* _GIVEN DATA_:
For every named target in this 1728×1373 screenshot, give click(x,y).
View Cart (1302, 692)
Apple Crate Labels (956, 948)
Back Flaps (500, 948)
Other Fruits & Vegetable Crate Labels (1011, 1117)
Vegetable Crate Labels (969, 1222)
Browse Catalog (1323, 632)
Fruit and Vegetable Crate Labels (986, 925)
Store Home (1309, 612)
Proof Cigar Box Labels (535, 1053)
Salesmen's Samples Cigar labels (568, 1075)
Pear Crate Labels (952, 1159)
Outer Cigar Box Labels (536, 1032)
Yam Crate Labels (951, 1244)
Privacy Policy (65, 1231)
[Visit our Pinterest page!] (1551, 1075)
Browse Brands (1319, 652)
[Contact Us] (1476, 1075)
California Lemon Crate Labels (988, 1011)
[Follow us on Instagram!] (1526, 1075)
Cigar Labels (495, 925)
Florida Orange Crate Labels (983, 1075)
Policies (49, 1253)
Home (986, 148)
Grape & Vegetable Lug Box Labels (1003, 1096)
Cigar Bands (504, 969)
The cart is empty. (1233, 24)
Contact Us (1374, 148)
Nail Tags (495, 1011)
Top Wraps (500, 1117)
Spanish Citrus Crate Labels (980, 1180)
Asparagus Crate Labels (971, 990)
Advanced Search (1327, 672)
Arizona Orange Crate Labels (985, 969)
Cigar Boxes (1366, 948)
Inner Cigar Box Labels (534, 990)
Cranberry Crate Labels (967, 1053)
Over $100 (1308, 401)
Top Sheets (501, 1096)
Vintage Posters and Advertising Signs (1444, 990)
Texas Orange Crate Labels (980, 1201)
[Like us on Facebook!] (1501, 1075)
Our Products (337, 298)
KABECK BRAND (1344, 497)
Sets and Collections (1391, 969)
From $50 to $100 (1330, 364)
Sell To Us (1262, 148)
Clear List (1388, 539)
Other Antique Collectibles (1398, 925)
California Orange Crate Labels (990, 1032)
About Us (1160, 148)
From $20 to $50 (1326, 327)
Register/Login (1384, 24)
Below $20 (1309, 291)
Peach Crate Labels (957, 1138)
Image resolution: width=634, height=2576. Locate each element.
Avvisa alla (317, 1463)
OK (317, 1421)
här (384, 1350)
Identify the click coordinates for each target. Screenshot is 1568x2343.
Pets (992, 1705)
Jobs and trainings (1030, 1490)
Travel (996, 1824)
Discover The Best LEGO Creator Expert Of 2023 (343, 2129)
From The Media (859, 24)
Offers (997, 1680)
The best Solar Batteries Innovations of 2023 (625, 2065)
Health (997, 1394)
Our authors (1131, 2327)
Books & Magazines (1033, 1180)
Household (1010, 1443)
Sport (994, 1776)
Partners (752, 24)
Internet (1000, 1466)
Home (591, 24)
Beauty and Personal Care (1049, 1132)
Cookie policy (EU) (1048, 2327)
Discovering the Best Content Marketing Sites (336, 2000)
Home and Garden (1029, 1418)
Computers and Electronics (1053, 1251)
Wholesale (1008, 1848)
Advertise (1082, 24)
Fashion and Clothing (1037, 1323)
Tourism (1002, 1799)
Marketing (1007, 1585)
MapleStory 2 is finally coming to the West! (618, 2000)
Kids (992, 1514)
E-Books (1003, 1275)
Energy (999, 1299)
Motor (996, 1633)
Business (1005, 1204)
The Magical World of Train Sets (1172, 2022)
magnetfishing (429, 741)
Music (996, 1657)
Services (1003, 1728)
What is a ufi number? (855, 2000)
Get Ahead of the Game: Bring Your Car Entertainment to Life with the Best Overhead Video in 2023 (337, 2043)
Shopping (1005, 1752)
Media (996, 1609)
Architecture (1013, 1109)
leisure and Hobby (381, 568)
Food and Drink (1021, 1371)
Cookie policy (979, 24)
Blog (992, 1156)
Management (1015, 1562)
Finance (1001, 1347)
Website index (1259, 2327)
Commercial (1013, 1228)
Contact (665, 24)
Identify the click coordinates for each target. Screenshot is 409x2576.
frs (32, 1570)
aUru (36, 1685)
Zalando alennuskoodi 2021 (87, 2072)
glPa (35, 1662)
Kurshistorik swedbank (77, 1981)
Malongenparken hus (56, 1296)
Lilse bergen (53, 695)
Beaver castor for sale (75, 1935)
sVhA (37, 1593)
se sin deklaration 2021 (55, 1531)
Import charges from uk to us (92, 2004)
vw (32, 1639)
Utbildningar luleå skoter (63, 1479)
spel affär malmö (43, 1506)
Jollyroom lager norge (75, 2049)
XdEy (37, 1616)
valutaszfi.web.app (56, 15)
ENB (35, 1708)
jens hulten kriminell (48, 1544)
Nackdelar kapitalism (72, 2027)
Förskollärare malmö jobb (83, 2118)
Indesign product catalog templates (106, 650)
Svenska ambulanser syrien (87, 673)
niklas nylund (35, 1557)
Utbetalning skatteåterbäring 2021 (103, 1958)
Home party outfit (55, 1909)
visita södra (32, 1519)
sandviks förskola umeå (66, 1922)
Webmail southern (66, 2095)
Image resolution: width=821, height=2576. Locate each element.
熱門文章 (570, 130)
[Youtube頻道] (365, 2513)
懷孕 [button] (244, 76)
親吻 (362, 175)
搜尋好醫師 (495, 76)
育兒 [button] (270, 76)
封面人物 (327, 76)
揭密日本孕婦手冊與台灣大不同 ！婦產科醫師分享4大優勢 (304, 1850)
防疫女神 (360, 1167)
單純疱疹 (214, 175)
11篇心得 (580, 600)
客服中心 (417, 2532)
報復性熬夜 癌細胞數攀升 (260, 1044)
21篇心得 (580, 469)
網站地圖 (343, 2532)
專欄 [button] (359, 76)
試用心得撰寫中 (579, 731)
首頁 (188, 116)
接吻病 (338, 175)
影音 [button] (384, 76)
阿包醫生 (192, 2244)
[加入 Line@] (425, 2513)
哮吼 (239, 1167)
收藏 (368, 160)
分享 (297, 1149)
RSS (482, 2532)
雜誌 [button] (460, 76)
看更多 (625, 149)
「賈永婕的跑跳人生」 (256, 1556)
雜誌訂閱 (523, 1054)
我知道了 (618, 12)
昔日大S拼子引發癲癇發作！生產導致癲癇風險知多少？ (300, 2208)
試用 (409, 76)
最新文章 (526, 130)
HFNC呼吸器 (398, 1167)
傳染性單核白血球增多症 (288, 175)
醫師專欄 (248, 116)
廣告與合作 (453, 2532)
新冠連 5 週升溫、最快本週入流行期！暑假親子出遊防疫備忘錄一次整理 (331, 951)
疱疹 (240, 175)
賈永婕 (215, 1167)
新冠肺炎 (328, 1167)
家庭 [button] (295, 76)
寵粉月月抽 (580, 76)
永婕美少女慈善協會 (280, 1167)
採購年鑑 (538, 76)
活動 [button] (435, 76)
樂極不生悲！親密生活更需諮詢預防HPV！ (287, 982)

* _YOUR ASSIGNMENT_: Return the listing. Match it exactly.

* _RESPONSE TO THE EXERCISE_:
For every named target in this 1728×1373 screenshot, give click(x,y).
View Cart (1302, 692)
Apple Crate Labels (956, 948)
Back Flaps (500, 948)
Other Fruits & Vegetable Crate Labels (1011, 1117)
Vegetable Crate Labels (969, 1222)
Browse Catalog (1323, 632)
Fruit and Vegetable Crate Labels (986, 925)
Store Home (1309, 612)
Proof Cigar Box Labels (535, 1053)
Salesmen's Samples Cigar labels (568, 1075)
Pear Crate Labels (952, 1159)
Outer Cigar Box Labels (536, 1032)
Yam Crate Labels (951, 1244)
Privacy Policy (65, 1231)
[Visit our Pinterest page!] (1551, 1075)
Browse Brands (1319, 652)
[Contact Us] (1476, 1075)
California Lemon Crate Labels (988, 1011)
[Follow us on Instagram!] (1526, 1075)
Cigar Labels (495, 925)
Florida Orange Crate Labels (983, 1075)
Policies (49, 1253)
Home (986, 148)
Grape & Vegetable Lug Box Labels (1003, 1096)
Cigar Bands (504, 969)
The cart is empty. (1233, 24)
Contact Us (1374, 148)
Nail Tags (495, 1011)
Top Wraps (500, 1117)
Spanish Citrus Crate Labels (980, 1180)
Asparagus Crate Labels (971, 990)
Advanced Search (1327, 672)
Arizona Orange Crate Labels (985, 969)
Cigar Boxes (1366, 948)
Inner Cigar Box Labels (534, 990)
Cranberry Crate Labels (967, 1053)
Over $100 (1308, 401)
Top Sheets (501, 1096)
Vintage Posters and Advertising Signs (1444, 990)
Texas Orange Crate Labels (980, 1201)
[Like us on Facebook!] (1501, 1075)
Our Products (337, 298)
KABECK BRAND (1344, 497)
Sets and Collections (1391, 969)
From $50 to $100 (1330, 364)
Sell To Us (1262, 148)
Clear List (1388, 539)
Other Antique Collectibles (1398, 925)
California Orange Crate Labels (990, 1032)
About Us (1160, 148)
From $20 to $50 (1326, 327)
Register/Login (1384, 24)
Below $20 (1309, 291)
Peach Crate Labels (957, 1138)
Image resolution: width=634, height=2576. Locate each element.
Avvisa alla (317, 1463)
OK (317, 1421)
här (384, 1350)
Identify the click coordinates for each target. Screenshot is 1568x2343.
Pets (992, 1705)
Jobs and trainings (1030, 1490)
Travel (996, 1824)
Discover The Best LEGO Creator Expert Of 2023 (343, 2129)
From The Media (859, 24)
Offers (997, 1680)
The best Solar Batteries Innovations of 2023 (625, 2065)
Health (997, 1394)
Our authors (1131, 2327)
Books & Magazines (1033, 1180)
Household (1010, 1443)
Sport (994, 1776)
Partners (752, 24)
Internet (1000, 1466)
Home (591, 24)
Beauty and Personal Care (1049, 1132)
Cookie policy (EU) (1048, 2327)
Discovering the Best Content Marketing Sites (336, 2000)
Home and Garden (1029, 1418)
Computers and Electronics (1053, 1251)
Wholesale (1008, 1848)
Advertise (1082, 24)
Fashion and Clothing (1037, 1323)
Tourism (1002, 1799)
Marketing (1007, 1585)
MapleStory 2 is finally coming to the West! (618, 2000)
Kids (992, 1514)
E-Books (1003, 1275)
Energy (999, 1299)
Motor (996, 1633)
Business (1005, 1204)
The Magical World of Train Sets (1172, 2022)
magnetfishing (429, 741)
Music (996, 1657)
Services (1003, 1728)
What is a ufi number? (855, 2000)
Get Ahead of the Game: Bring Your Car Entertainment to Life with the Best Overhead Video in 2023 (337, 2043)
Shopping (1005, 1752)
Media (996, 1609)
Architecture (1013, 1109)
leisure and Hobby (381, 568)
Food and Drink (1021, 1371)
Cookie policy (979, 24)
Blog (992, 1156)
Management (1015, 1562)
Finance (1001, 1347)
Website index (1259, 2327)
Commercial (1013, 1228)
Contact (665, 24)
Identify the click coordinates for each target. Screenshot is 409x2576.
frs (32, 1570)
aUru (36, 1685)
Zalando alennuskoodi 2021 (87, 2072)
glPa (35, 1662)
Kurshistorik swedbank (77, 1981)
Malongenparken hus (56, 1296)
Lilse bergen (53, 695)
Beaver castor for sale (75, 1935)
sVhA (37, 1593)
se sin deklaration 2021 (55, 1531)
Import charges from uk to us (92, 2004)
vw (32, 1639)
Utbildningar luleå skoter (63, 1479)
spel affär malmö (43, 1506)
Jollyroom lager norge (75, 2049)
XdEy (37, 1616)
valutaszfi.web.app (56, 15)
ENB (35, 1708)
jens hulten kriminell (48, 1544)
Nackdelar kapitalism (72, 2027)
Förskollärare malmö jobb (83, 2118)
Indesign product catalog templates (106, 650)
Svenska ambulanser syrien (87, 673)
niklas nylund (35, 1557)
Utbetalning skatteåterbäring 2021 (103, 1958)
Home party outfit (55, 1909)
visita södra (32, 1519)
sandviks förskola umeå (66, 1922)
Webmail southern (66, 2095)
Image resolution: width=821, height=2576. Locate each element.
熱門文章 (570, 130)
[Youtube頻道] (365, 2513)
懷孕 [button] (244, 76)
親吻 (362, 175)
搜尋好醫師 (495, 76)
育兒 [button] (270, 76)
封面人物 (327, 76)
揭密日本孕婦手冊與台灣大不同 ！婦產科醫師分享4大優勢 (304, 1850)
防疫女神 (360, 1167)
單純疱疹 (214, 175)
11篇心得 (580, 600)
客服中心 (417, 2532)
報復性熬夜 癌細胞數攀升 (260, 1044)
21篇心得 (580, 469)
網站地圖 (343, 2532)
專欄 [button] (359, 76)
試用心得撰寫中 (579, 731)
首頁 (188, 116)
接吻病 (338, 175)
影音 [button] (384, 76)
阿包醫生 (192, 2244)
[加入 Line@] (425, 2513)
哮吼 (239, 1167)
收藏 (368, 160)
分享 (297, 1149)
RSS (482, 2532)
雜誌 [button] (460, 76)
看更多 (625, 149)
「賈永婕的跑跳人生」 (256, 1556)
雜誌訂閱 (523, 1054)
我知道了 (618, 12)
昔日大S拼子引發癲癇發作！生產導致癲癇風險知多少？ (300, 2208)
試用 (409, 76)
最新文章 (526, 130)
HFNC呼吸器 (398, 1167)
傳染性單核白血球增多症 (288, 175)
醫師專欄 (248, 116)
廣告與合作 (453, 2532)
新冠連 5 週升溫、最快本週入流行期！暑假親子出遊防疫備忘錄一次整理 (331, 951)
疱疹 (240, 175)
賈永婕 (215, 1167)
新冠肺炎 (328, 1167)
家庭 [button] (295, 76)
寵粉月月抽 (580, 76)
永婕美少女慈善協會 (280, 1167)
採購年鑑 (538, 76)
活動 [button] (435, 76)
樂極不生悲！親密生活更需諮詢預防HPV！ (287, 982)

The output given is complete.